This blog is about India, my perspective on its people (including me) and their defining motives. To me, India feels eminently bourgeois: the intoxication over rising prosperity; the single-minded pursuit of self-advancement; incongruous consumption; baffling adherence to outmoded conventions; mediocrity of mass media; and general political apathy (in the world’s largest democracy!)
Yet in its middleclass is India’s potential – we the people of India, of privileged homes and social safety nets, educated, well traveled, with firsthand experience of countries with engaged citizenry – we can actually do something to change India, the spirit-killing poverty, the corrupt and inefficient state, and woefully deficient public services.
Increasingly, I feel that the big idea is not in any private initiative, but increased government accountability and performance. Government services are more than just the prioritized distribution of tax rupees. These services are the promises the legislature makes to maximize the good intentions of the collective conscience and pockets of its people.
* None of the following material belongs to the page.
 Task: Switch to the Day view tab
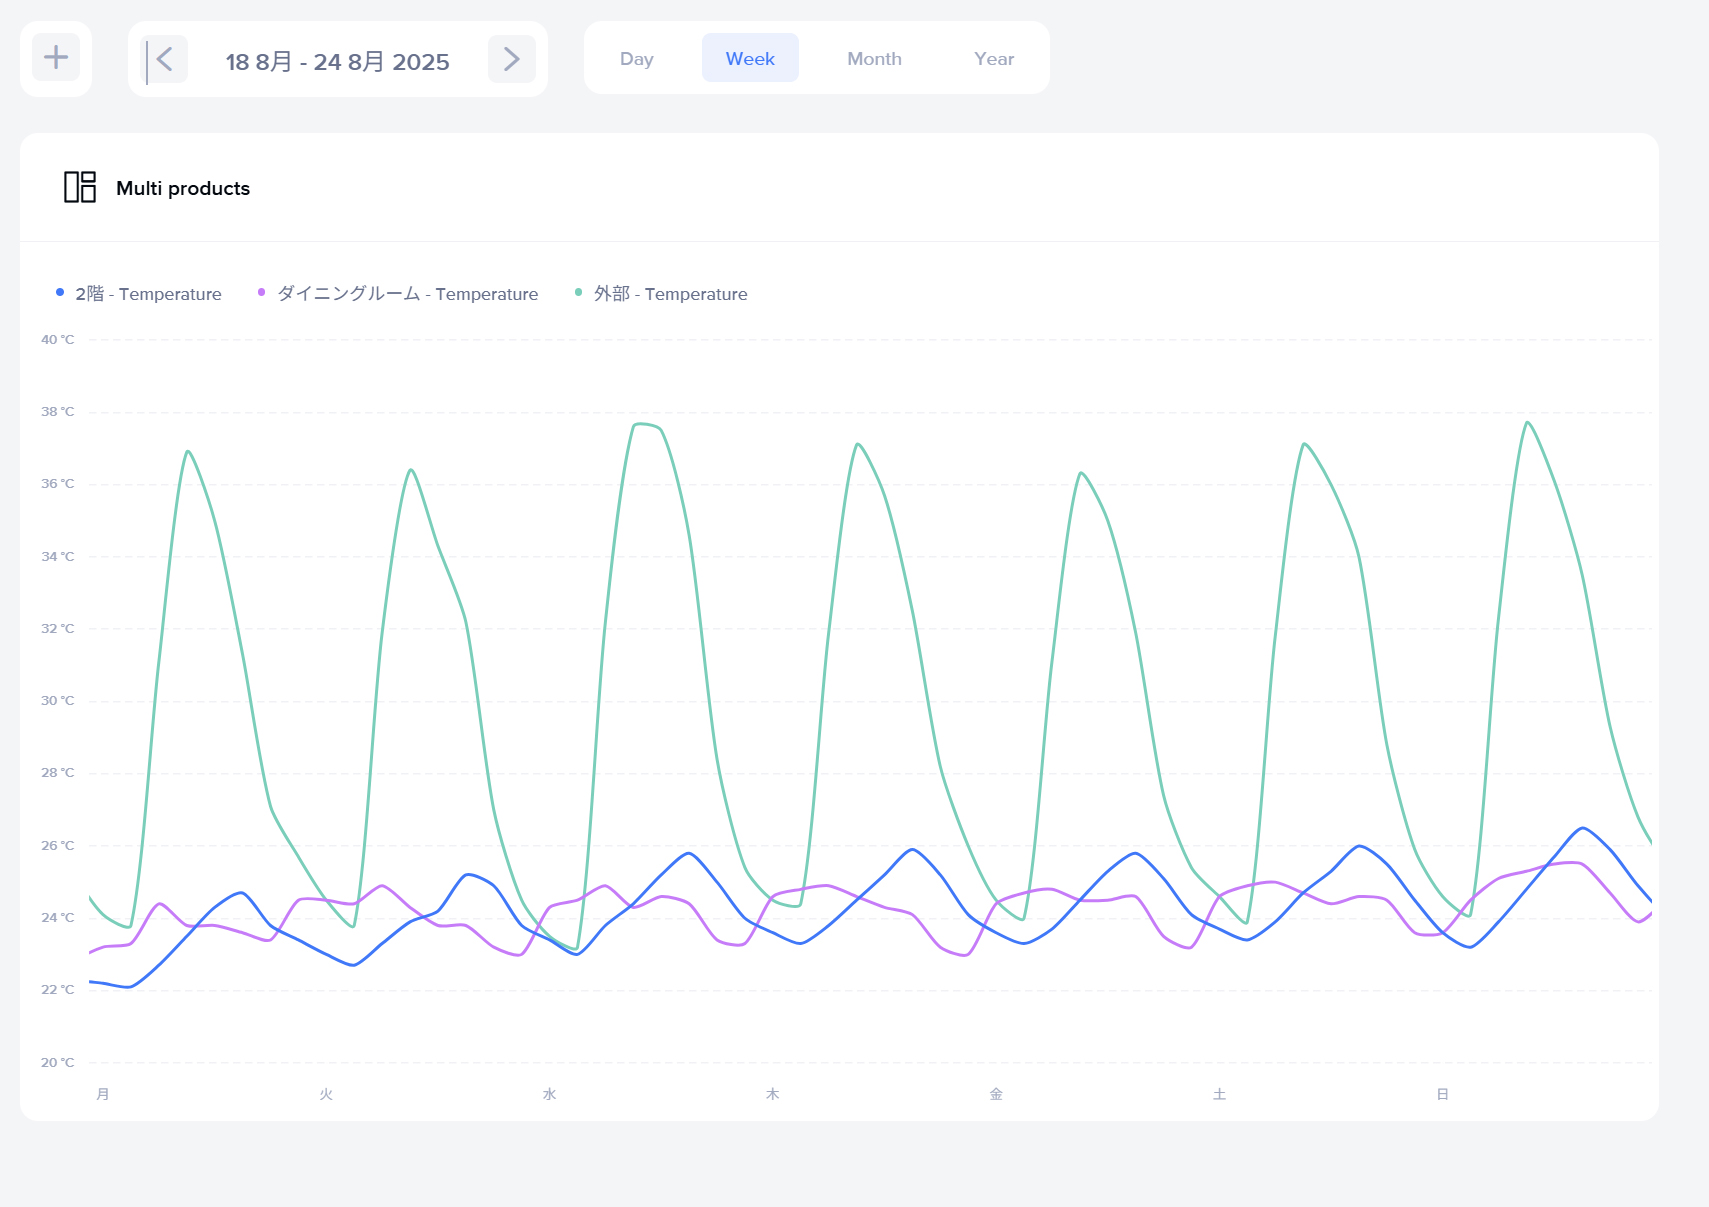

And our administration is failing us! The cost of our public systems not working is enormous: there is of course, the cost of duplication, but more importantly the tens of thousands of discrete initiatives can never create the sea change that India needs. No one problem (poverty, illiteracy, disease, gender inequality, economic disparity) can be addressed in isolation – we need a whole mesh of symbiotic initiatives targeting social issues in parallel, the success of each feeding into the other.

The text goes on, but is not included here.